Posted by paulfromwloh on Sunday,December 18th,2016

.. and it is his testimony in the now – dismissed civil case against now – disgraced comedian Bill Cosby ..

.. normally , when a civil case is filed against a defendant who is charged with criminal charges , the civil case is put on hold . The chief reason is the defendant ‘ s testimony — it cannot be compelled in the criminal case , while it can be [if called] in the civil one. It is extraordinary unusual for the civil case to come first ..

.. in this case , it did — by a decade . That presents a problem . Why ? ..
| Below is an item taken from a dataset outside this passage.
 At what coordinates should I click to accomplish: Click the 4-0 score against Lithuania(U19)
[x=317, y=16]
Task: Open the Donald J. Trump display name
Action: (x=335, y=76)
.. Cosby , as expected , testified in the civil case . His testimony was required by the rules of the road . An important issue — he did not expect for there to be a criminal case [or charges] related to the woman involved . However , that has now changed ..

.. [h/t — Newsmax.com]..
.. [link] to the blog post ..

.. in order to get Cosby to testify in the civil case [without exerting his 5thAmendment rights against self – incrimination] , the old D.A. apparently made a ” deal . ” His ” deal ” was an act that [I believe] has given Bill Cosby what is known as ” use immunity . ” Use immunity protects a potential defendant against [except perjury , for lying in court] anything that the defendant has said in his immunized testimony ..

.. Oops ..

.. I believe that Bill Cosby is a louse . He has sexually assaulted many women . However , there is the statute of limitations , which protects louses like Cosby if criminal charges are not brought within a specific period of time after a criminal act has been committed . So , in this case , Cosby should not be tried . The ex – D.A. in effect made a deal , thus screwing over the victim ..

.. also , the U.S. Constitution and the Bill of Rights exist for a reason . Those constitutional rights exist to protect us all . Even scumbag louses like Bill Cosby ..

.. damn scumbag ! ..

.. Damn him ..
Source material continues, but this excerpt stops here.